UN SAVANT MAROCAIN TOUJOURS RESPECTÉ
À L’ÉTRANGER ET TOUJOURS IGNORÉ DANS SON PAYS
LE BRITISH MUSEUM, LA SICILE .....ET LE MAROC
L’évènement Histoire et Culture le plus couru cet été se déroule à Londres (21/4-14/8/2016). Le British Museum, l’un
des musées les plus importants du monde, organise une fascinante exposition sur
la Sicile. http://www.britishmuseum.org/whats_on/exhibitions/sicily.aspx,(Dans ce site, dans la page d'accueil, descendre jusqu'à Highlight objects et faire défiler les photos jusqu'à la carte de Sicile objet de cet article)
Il est rappelé dans cet évènement, la très grande
richesse culturelle et historique de cette île qui a été convoitée,
successivement, par les Phéniciens, les Grecs, les Romains, les Byzantins, les
Arabes, les Normands et les Espagnols. Les pièces et les thèmes présentés sont
judicieusement choisis de manière à souligner l’apport de ces civilisations.
Dans cette
exposition, on fait une découverte extraordinaire qui nous remonte le moral et nous met du baume au cœur : le Maroc
y est présent et y contribue de manière très convaincante. Mais si, mais
si ! Et c’est une participation qui honore notre pays. Seulement voilà : ce
n’est pas un de nos ministres « concernés »,
de la Culture, de l’Education ou de l’Enseignement supérieur, censés promouvoir notre patrimoine historique et scientifique ou encore le responsable des musées au Maroc, qui nous
représentent.
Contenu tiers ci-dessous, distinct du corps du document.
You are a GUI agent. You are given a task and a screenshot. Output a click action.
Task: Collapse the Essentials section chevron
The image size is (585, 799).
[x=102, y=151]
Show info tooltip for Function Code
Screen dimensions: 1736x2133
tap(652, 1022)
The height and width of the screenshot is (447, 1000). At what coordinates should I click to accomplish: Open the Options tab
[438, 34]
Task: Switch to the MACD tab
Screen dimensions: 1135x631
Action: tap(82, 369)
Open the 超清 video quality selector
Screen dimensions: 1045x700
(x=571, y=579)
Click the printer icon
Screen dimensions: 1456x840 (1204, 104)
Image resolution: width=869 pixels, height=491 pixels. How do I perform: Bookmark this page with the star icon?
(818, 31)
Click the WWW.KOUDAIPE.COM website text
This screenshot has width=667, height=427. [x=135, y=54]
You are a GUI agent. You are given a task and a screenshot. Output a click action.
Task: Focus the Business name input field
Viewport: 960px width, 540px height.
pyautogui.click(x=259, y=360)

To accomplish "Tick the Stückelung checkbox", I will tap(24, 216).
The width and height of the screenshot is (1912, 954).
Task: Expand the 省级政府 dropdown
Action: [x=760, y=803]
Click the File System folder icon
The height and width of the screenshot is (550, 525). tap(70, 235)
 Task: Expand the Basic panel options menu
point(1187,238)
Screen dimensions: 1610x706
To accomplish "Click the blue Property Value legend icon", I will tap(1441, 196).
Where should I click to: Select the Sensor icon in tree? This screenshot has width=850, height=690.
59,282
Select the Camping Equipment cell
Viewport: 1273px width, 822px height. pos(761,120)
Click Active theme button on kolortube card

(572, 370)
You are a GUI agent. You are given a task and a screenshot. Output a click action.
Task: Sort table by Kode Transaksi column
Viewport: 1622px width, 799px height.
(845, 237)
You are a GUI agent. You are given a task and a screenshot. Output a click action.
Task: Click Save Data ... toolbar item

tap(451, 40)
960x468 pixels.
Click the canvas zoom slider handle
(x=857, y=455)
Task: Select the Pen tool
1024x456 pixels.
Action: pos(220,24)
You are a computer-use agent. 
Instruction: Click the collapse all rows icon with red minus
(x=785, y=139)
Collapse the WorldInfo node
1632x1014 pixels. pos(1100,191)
Et heureusement, d’ailleurs!
Celui qui
représente le Maroc dans cet évènement mondial, de la plus éclatante des
manières, est Mohammed Charif Al-IDRISSI (1100-1165) géographe et cartographe
marocain du 12ème siècle. La carte de la Sicile extraite de son
ouvrage Voyage d'un passionné pour explorer l'au delà des horizonsنزهة المشتاق في اختراق الآفاق , conservé à la Bodleian Library à Oxford, est l’une des pièces maîtresses de
l’exposition.
Carte de la Sicile du 12ème siècle d'AL-IDRISSI exposée au British Museum |
Évidemment, Il
y a comme un problème ! et un grave celui-là. Un évènement planétaire de cette envergure
dans lequel notre pays est honoré à travers l’un de nos savants les plus
illustres, n’est même pas annoncé dans les
sites des ministères concernés, ci-dessus indiqués ou dans les médias marocains qui en dépendent. R.A.S.
Mohammed Charif
Al-Idrissi a écrit au 12ème siècle une œuvre monumentale sur la
géographie mondiale, dont des copies sont précieusement conservées à Oxford et à Paris. Son œuvre est l'objet de recherches dans les universités européennes et américaines, ainsi que dans les
Instituts de géographie. Des hommages lui sont rendus de temps à autre, comme
par exemple celui de l’Ile Maurice qui a édifié un monument en son honneur, à Port Louis, il y a quelques années. Les plus grands musées du monde, comme le
British museum actuellement, le sollicitent dès qu’il s’agit de la géographie mondiale et de son histoire. Il
est présent dans l’histoire de l’Europe et du monde dont il a parlé et dressé les cartes géographiques au 12ème siècle. Malheureusement, il
est, à peu près, inexistant dans son propre pays, le Maroc.
Texte d'Al-Idrissi sur la Sicile projeté au British Museum |
On n'oublie pas que l'an dernier, l'exposition "Le Maroc médiéval", à Rabat, n'a laissé aucune place aux hommes de sciences marocains. Un astrolabe d'Abû Bakr Ibn Yûsuf prêté par le musée Paul-Dupuy de Toulouse a été exposé, durant sept mois sans le nom de ce savant marocain, alors que quand il est exposé partout dans le monde, le nom du savant marocain est inscrit sur les cartels!! On ne sait toujours pas ce que les organisateurs de cette exposition, avec le Louvre comme conseiller, voulaient prouver en cachant aux Marocains les noms de leurs savants! Déjà que nous n'en avons pas beaucoup, mais quand même, laissez-les nous et qu'Allah les bénisse !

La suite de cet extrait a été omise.